6 SEPTEMBRE - HISTOIRE France

Un bon livre, c'est un livre dont on se souvient. Parce qu'il vous a emmené ailleurs. Cet ailleurs, chez Emmanuel de Waresquiel, c'est la mort. La mort des autres, évidemment. C'est-à-dire un peu la sienne, tout de même. Celle à laquelle on pense - c'est lui qui le dit ! - lorsqu'on a dépassé la cinquantaine et que l'on a consacré plusieurs biographies à des personnages historiques, notamment à Talleyrand (Fayard, 2003, et CNRS éditions, 2011).

La mort, c'est le territoire de l'historien. Mais l'historien éditeur - on lui doit plusieurs ouvrages chez Larousse, comme Le siècle rebelle en 1999 - explore cette fois celui de la littérature dans cet essai pudiquement intitulé Entre deux rives. Il y est question des auteurs qu'il fréquente, qu'il relit, qui l'accompagnent. De Léautaud au prince de Ligne, un moraliste cynique pour commencer et un sceptique joyeux pour terminer, il en a retenu neuf, comme les muses, pour en saisir les derniers instants.

Certains sont attendus, tant leur mort a marqué leur vie. C'est le cas des suicidés, les deux Jacques surréalistes, Vaché et Rigaut, qui se tuèrent après les massacres de 14-18, le mélancolique Nerval qui accrochait des étoiles à sa corde de pendu, ou encore Stefan Zweig qui emportait avec sa dose de Véronal les images du monde d'hier. De ces destins brisés, Waresquiel tire de subtils portraits, tout en élégance, sans sensiblerie.

Et puis, il y a la mort sous la forme du temps qui passe chez Julien Gracq, petit prof à la Sempé qui rêvait de grands voyages littéraires, ou la mort de la jeunesse chez Benjamin Constant, éternel Adolphe épris de liberté et pris par le corps des femmes. Enfin, il y a Robert Brasillach. A priori, on se demande ce qu'il vient faire là ! Et on comprend. Waresquiel n'excuse rien, au contraire. Il cherche à comprendre. On avait cru que les fées s'étaient penchées sur son berceau d'écrivain. En fait, c'étaient des sorcières qui l'avaient fait grandir trop vite et trop mal. "La haine de soi conduit tout droit à celle des autres."

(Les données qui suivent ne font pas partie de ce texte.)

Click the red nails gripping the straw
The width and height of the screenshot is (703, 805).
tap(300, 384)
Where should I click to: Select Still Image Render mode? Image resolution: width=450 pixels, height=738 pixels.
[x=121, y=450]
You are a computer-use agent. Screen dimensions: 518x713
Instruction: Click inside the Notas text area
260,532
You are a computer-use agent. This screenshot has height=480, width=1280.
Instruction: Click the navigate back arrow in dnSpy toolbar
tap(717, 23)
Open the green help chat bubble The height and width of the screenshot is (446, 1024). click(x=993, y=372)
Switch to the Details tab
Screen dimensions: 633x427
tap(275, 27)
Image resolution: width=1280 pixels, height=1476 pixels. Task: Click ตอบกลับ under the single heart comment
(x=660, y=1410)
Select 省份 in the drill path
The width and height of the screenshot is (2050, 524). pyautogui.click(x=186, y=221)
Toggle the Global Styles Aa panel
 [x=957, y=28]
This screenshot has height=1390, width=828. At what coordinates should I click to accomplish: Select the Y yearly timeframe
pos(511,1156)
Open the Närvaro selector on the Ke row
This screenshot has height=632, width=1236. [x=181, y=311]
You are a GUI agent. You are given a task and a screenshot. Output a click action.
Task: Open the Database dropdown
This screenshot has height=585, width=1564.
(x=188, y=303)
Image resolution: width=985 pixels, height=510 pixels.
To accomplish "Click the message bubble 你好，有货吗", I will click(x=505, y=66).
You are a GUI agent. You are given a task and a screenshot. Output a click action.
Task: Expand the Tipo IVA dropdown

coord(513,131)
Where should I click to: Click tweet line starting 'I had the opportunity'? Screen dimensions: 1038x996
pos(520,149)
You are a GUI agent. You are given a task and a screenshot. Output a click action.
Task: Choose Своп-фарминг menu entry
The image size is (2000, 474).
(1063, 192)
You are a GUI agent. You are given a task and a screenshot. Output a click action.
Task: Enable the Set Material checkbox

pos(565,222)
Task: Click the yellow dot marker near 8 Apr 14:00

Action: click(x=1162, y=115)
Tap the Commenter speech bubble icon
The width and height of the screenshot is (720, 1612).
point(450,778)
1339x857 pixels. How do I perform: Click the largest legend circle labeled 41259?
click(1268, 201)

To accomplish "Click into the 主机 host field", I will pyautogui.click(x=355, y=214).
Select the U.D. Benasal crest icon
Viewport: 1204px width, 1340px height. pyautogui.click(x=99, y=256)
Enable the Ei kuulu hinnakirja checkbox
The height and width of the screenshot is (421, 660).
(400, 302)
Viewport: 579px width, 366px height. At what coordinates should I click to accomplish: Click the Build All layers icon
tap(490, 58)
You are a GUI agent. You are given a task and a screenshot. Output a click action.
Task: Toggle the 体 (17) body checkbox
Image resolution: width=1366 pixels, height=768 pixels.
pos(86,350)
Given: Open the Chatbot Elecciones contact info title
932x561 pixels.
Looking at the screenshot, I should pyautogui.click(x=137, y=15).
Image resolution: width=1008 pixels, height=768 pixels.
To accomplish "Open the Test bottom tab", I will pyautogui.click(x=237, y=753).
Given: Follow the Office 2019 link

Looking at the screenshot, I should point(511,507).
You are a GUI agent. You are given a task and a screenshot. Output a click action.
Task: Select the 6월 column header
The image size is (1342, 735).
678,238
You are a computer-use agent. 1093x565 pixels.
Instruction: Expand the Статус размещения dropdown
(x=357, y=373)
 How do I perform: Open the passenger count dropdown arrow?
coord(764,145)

Waresquiel nous montre un homme qui se dégoûte et qui finit par dégoûter tout le monde. "Brasillach invente le texte de son propre martyre pour ne pas avoir à se renier ni à s'avouer ce qu'il est, enfermé dans ses rêves et ses contradictions." Et jusqu'au poteau d'exécution, il préféra regarder la mort en face plutôt que lui-même.

Avec ces brillants croquis, Waresquiel nous livre un peu de sa bibliothèque, donc beaucoup de lui. Au fond, ce qui l'intéresse, c'est moins la mort que la manière de s'en approcher, de l'envisager, de la mettre en scène. En somme, tout ce qui caractérise ces écrivains. De cela, il ressort une évidence : les seules choses qu'un auteur ne puisse raconter, c'est sa naissance et sa mort. Entre ces deux rives coule la littérature.